# linux 2.6.29 and Ricoh 05ca:1839 on amd64

## rzolau

Hi, is there any chance to make Ricoh 05ca:1839 webcam working on amd64 with 2.6.29 kernel?

Thanks,

rzolau

----------

## poly_poly-man

well, can we have some information?  :Wink: 

was it working before? do you know which driver it's supposed to use? can you search for which driver it's supossed to use?

----------

## rzolau

There are two drivers r5u870 and ov51x-jpeg that should work. And they work with kernels < 2.6.27. However, both fail to compile with 2.6.29 (problem with v4l being completely replaced by v4l2) and I just wonder if there are some other drivers (working with 2.6.29) that I don't know about.

Thanks,

rzolau

----------

## scolpi

I have a Ricoh webcam on my laptop 

 *Quote:*   

> Bus 005 Device 003: ID 05ca:1836 Ricoh Co., Ltd

 

It works fine with r5u87x-881.tar.gz (wget http://repo.intilinux.com/r5u87x-881.tar.gz) where there is the firmware, but everytime I start my pc I must go into r5u87x-881dbd07a263 directory and type:

```
rmmod uvcvudeo

./loader

r5u87x firmware loader v0.1

Searching for device...

Found camera   : 05ca:1836

Firmware       : ucode/r5u87x-05ca-1836.fw

Camera reports positive microcode state.

Camera reports microcode version 0x0115.

Not doing anything - camera already setup.
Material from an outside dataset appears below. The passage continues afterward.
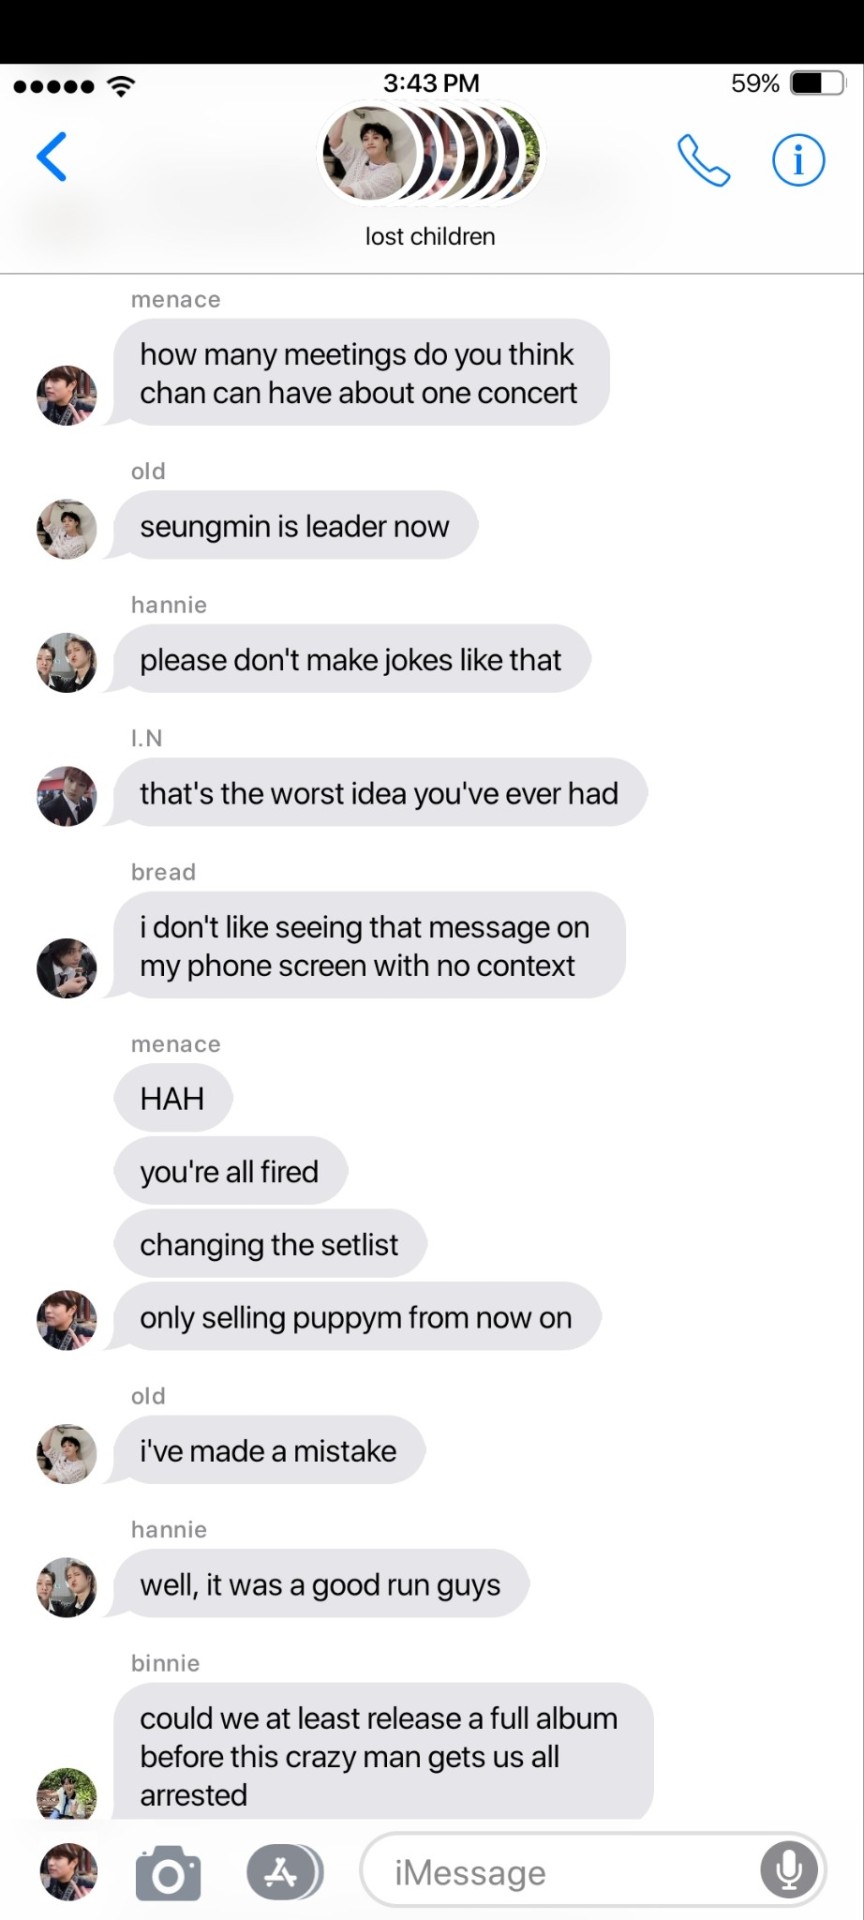Tap the bread sender's avatar
Viewport: 864px width, 1920px height.
click(x=67, y=968)
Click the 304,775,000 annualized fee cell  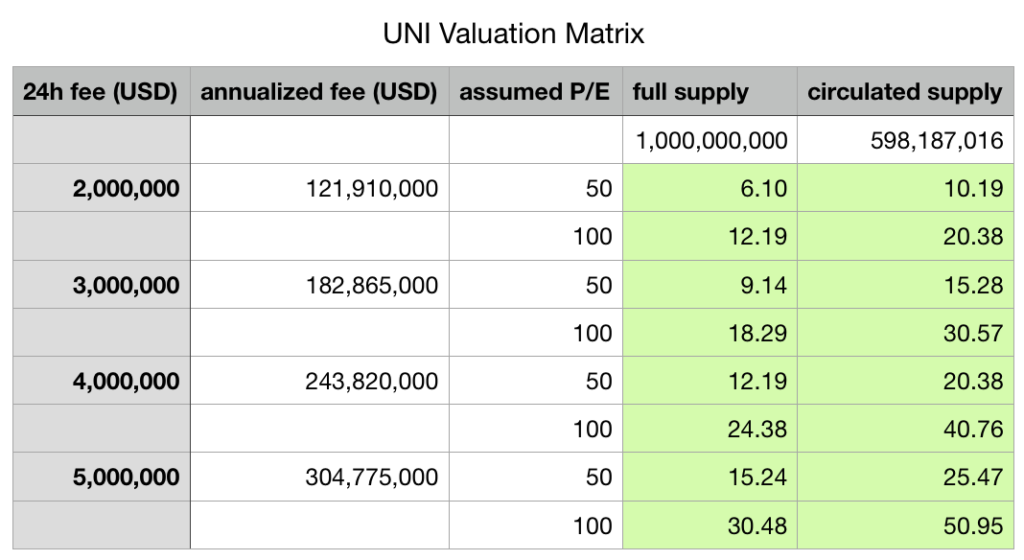pos(320,477)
Successfully uploaded firmware to device 05ca:1836!

modprobe uvcvideo

```

before lshw -C multimedia gave me:

 *Quote:*   

> -usb UNCLAIMED
> 
>        description: Video
> 
>        vendor: Ricoh Co., Ltd
> ...

 

after:

 *Quote:*   

> -usb
> 
>        description: Video
> 
>        vendor: Ricoh Co., Ltd
> ...

 

what is the problem?

----------

## scolpi

I have solved in this way:

In /root

```
tar -xvzf r5u87x-881.tar.gz

cd r5u87x-881dbd07a263/

ln loader /usr/bin/loadfirmwarecam

mkdir /usr/lib64/r5u87x/

cp -r ucode   /usr/lib64/r5u87x/

cd /root

mkdir bin

cd bin/

vi webcam_init.sh  
```

write this:

 *Quote:*   

> #!/bin/bash
> 
> /sbin/rmmod uvcvideo
> 
> /usr/bin/loadfirmwarecam
> ...

 

save and close

```

chmod u+x webcam_init.sh

vi /etc/init.d/cam_init
```

write this:

 *Quote:*   

> #!/sbin/runscript
> 
> # Copyright 1999-2009 Gentoo Foundation
> 
> # Distributed under the terms of the GNU General Public License v2
> ...

 

save and close

```
updare-rc  add cam_init boot
```

It'will work fine from next reboot!!!

----------

## dsp

Hi, everybody

I also has the Ricoh webcam. And I would like know if the kernel integrates the ricoh's driver? Or if the kernel doesn't have a generic driver to load the firmeware?

I has 2.6.30 kernel.

Thinks,

I will test the method given by scolpi and it works fine.

----------